## MATERIAL PROVIDED
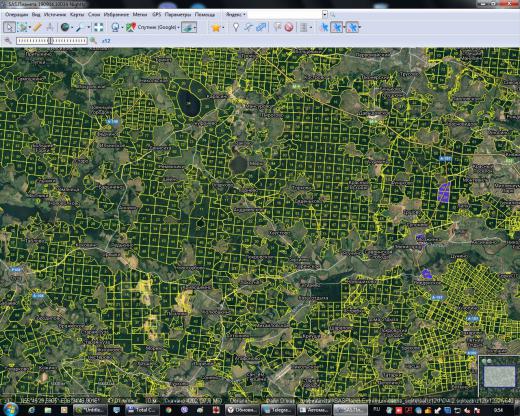Toggle the pressed GPS track display button
Image resolution: width=520 pixels, height=416 pixels.
(337, 27)
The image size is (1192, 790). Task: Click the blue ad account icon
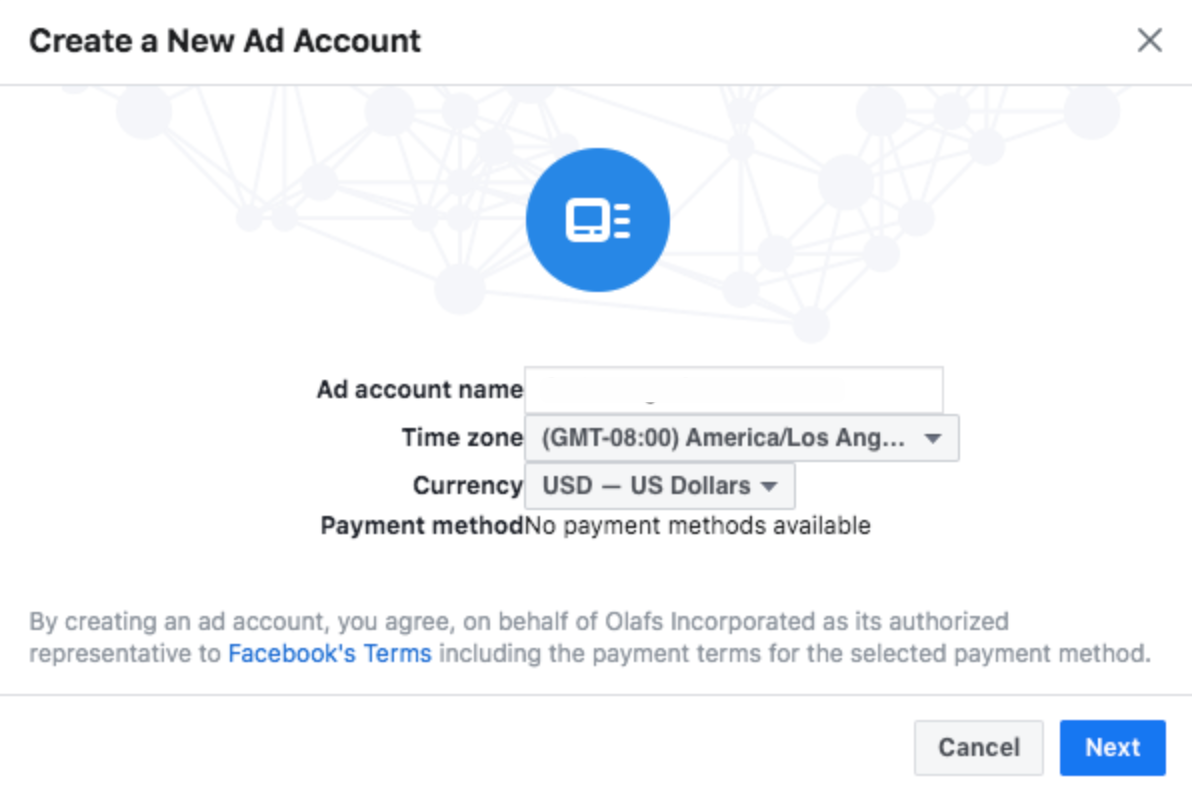point(597,220)
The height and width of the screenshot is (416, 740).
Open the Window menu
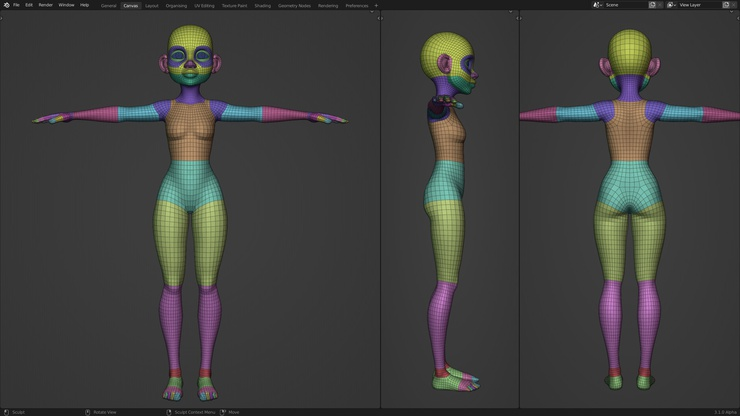click(x=66, y=5)
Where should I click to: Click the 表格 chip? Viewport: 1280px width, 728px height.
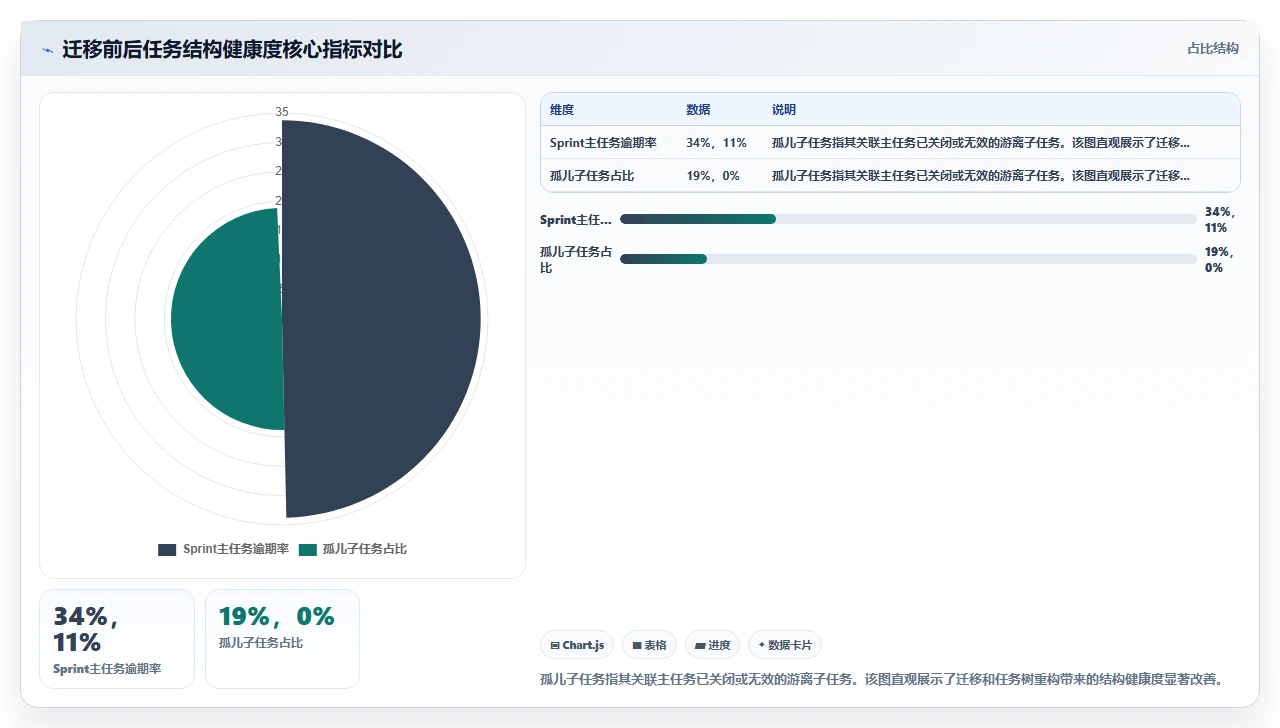(x=650, y=645)
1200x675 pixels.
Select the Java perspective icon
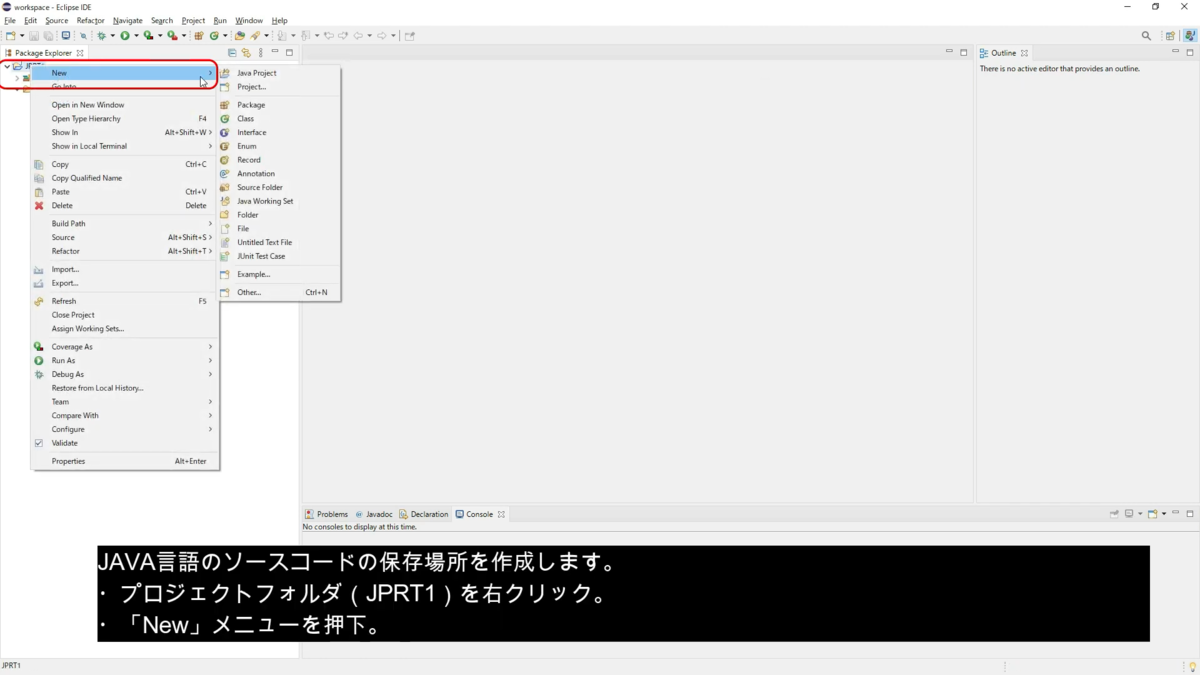(1189, 35)
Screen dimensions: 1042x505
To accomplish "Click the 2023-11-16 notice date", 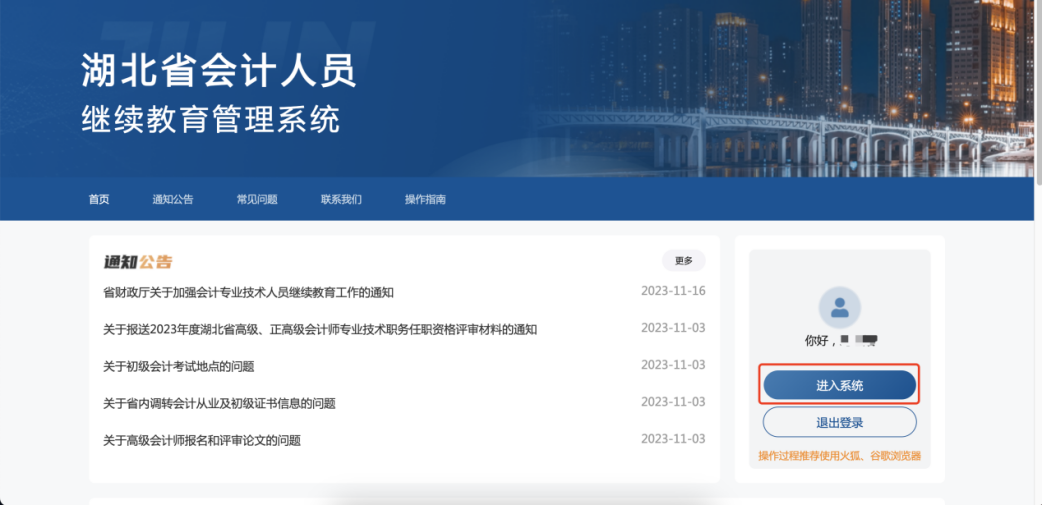I will click(673, 291).
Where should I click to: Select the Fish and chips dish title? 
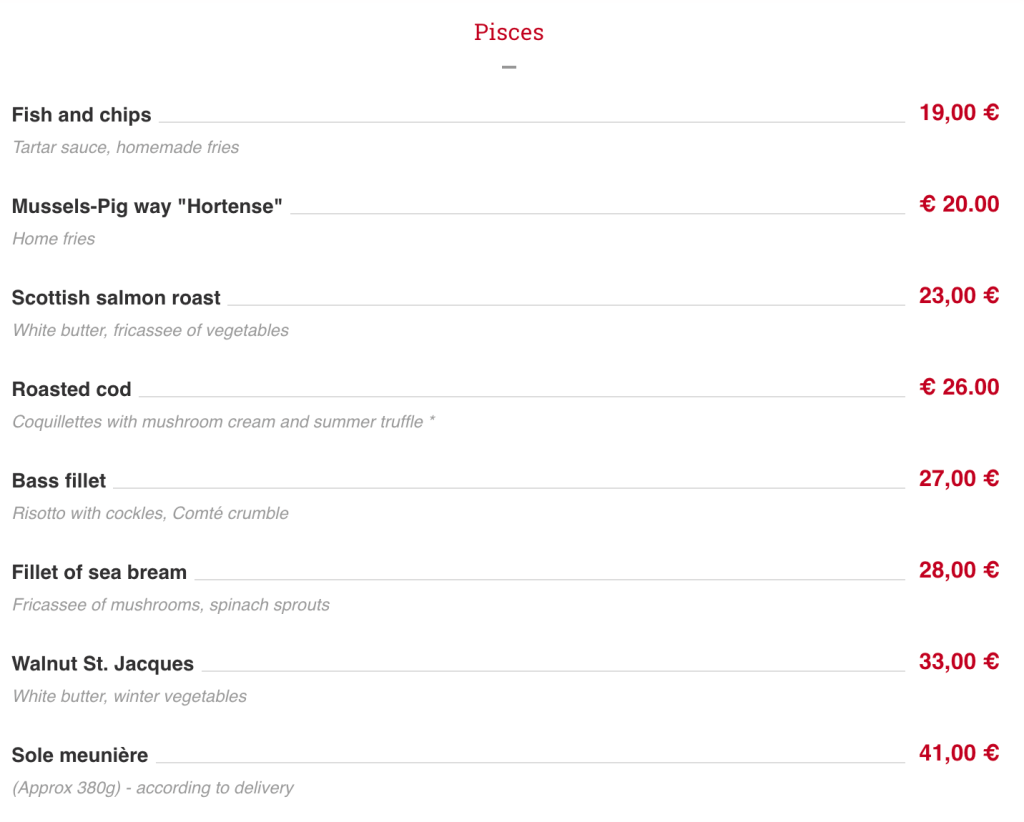point(82,115)
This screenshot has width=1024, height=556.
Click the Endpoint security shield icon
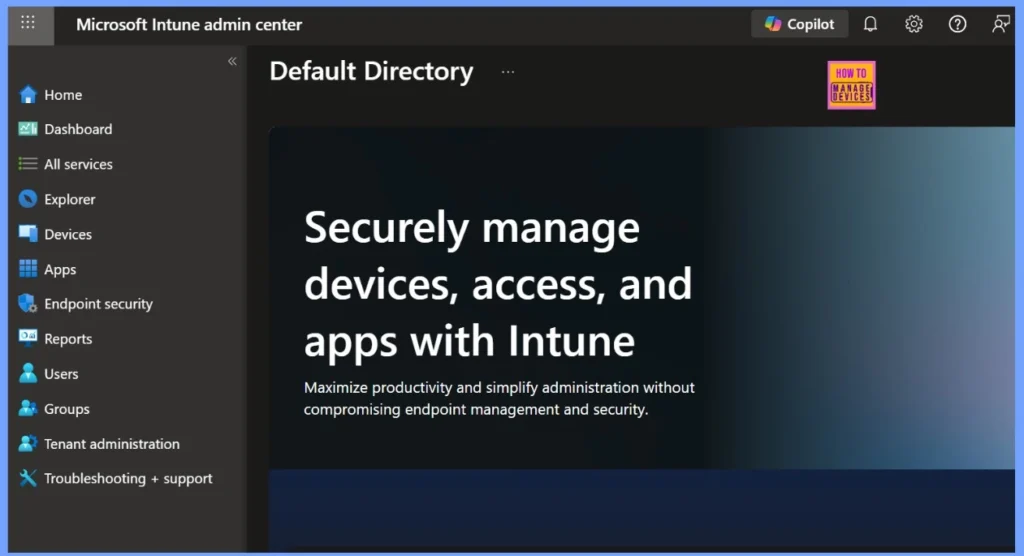28,304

## TASK OBJECTIVE
The answer is each line from the entries above in which the word "screenshot" occurs.

## TASK OUTPUT
The height and width of the screenshot is (416, 740).
This screenshot has width=1024, height=556.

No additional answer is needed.